• Problem to work on
Take the line that contains "924x595 pixels. At" and each line after it to the end of the data below, and set them down exactly, omitting pictures.

────────────────────────────────────────

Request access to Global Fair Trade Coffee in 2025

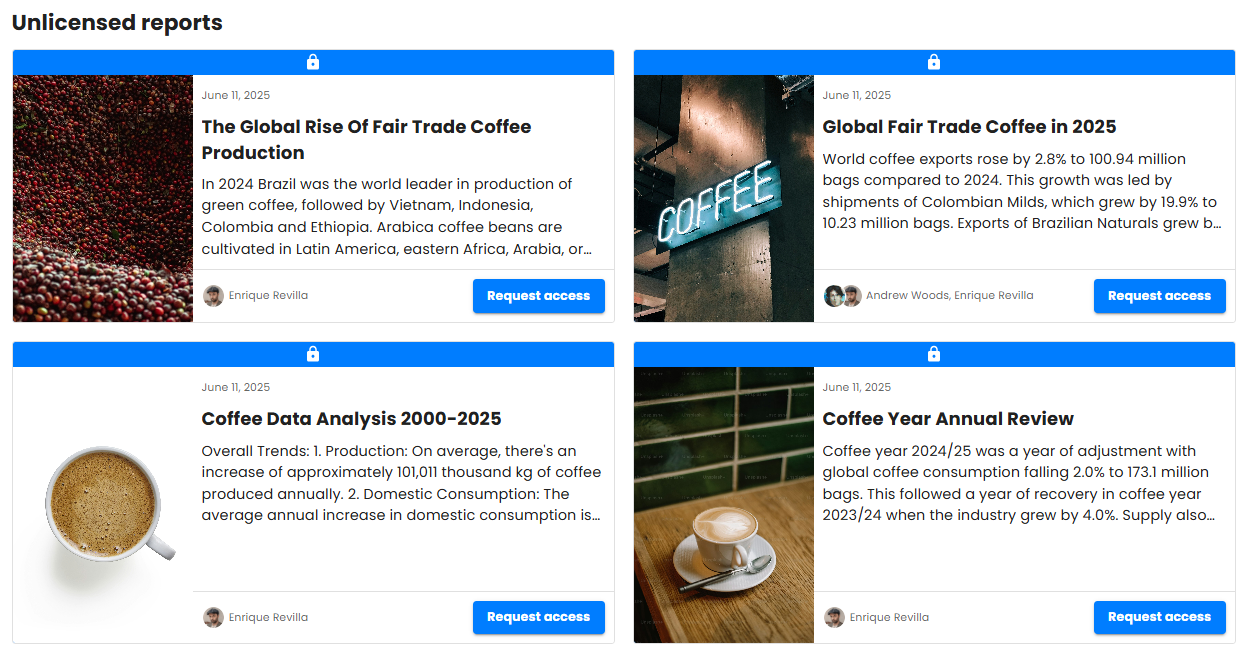click(1159, 296)
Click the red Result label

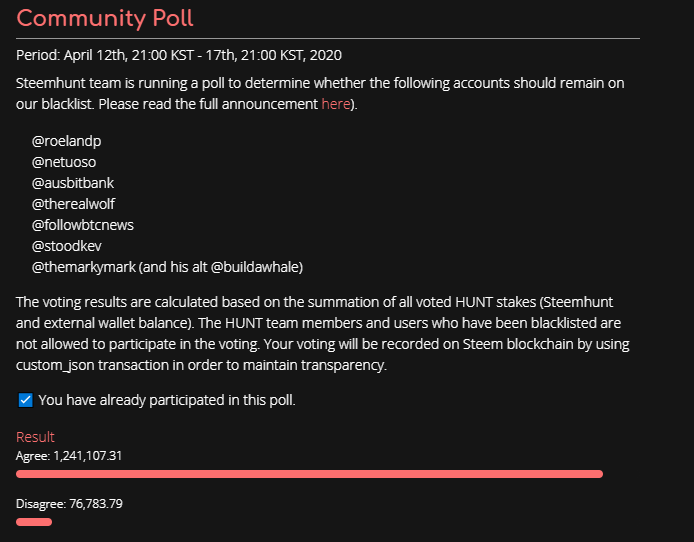(x=35, y=437)
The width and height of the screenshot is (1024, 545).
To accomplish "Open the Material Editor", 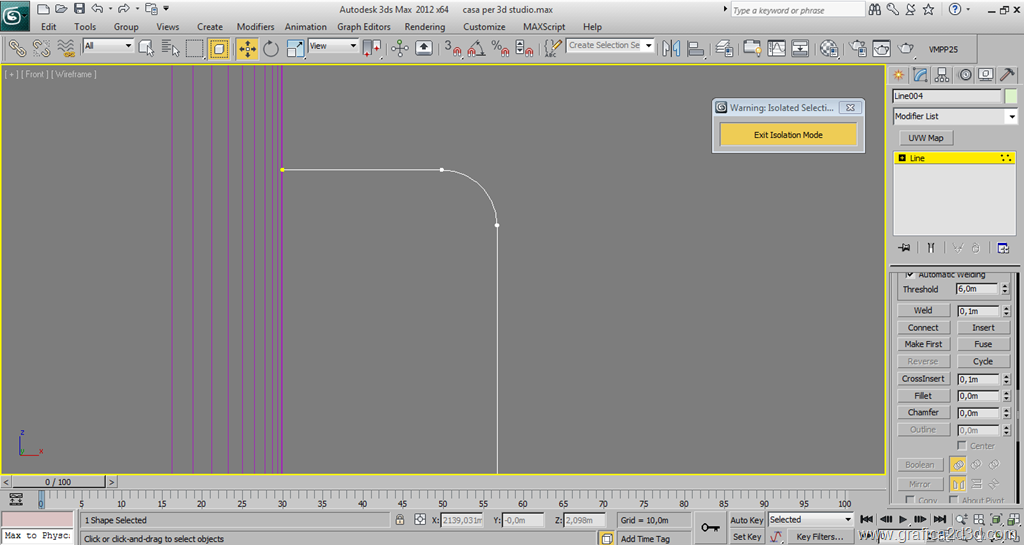I will tap(829, 48).
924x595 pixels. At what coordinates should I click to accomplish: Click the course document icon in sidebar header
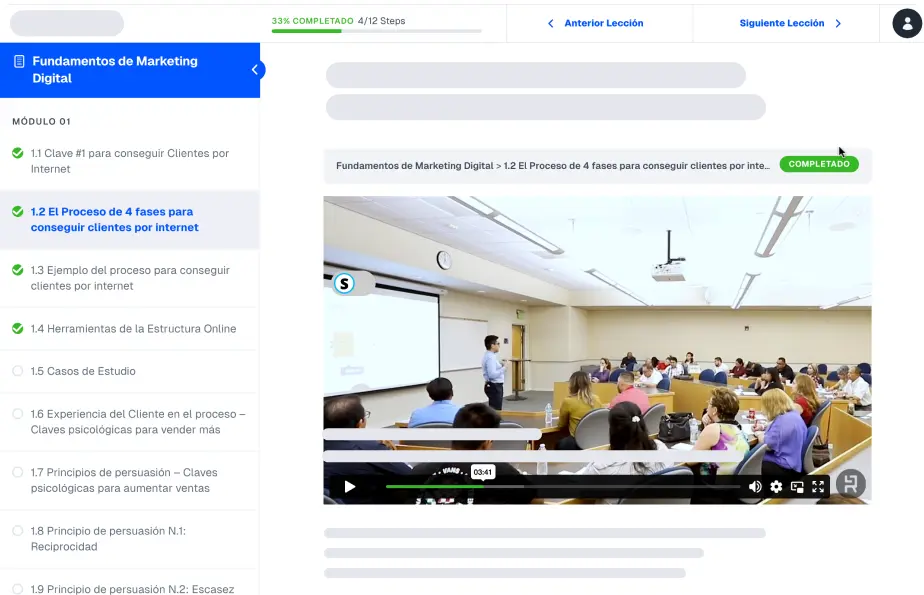point(19,62)
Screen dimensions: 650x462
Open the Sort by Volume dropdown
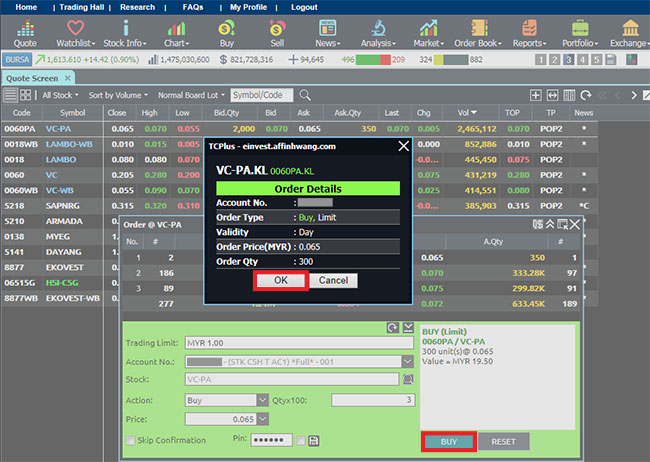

────────────────────────────────────────

• Reply
924x595 pixels. At what coordinates should I click to accomplish: Click the course document icon in sidebar header
point(19,62)
Screen dimensions: 650x462
Open the Sort by Volume dropdown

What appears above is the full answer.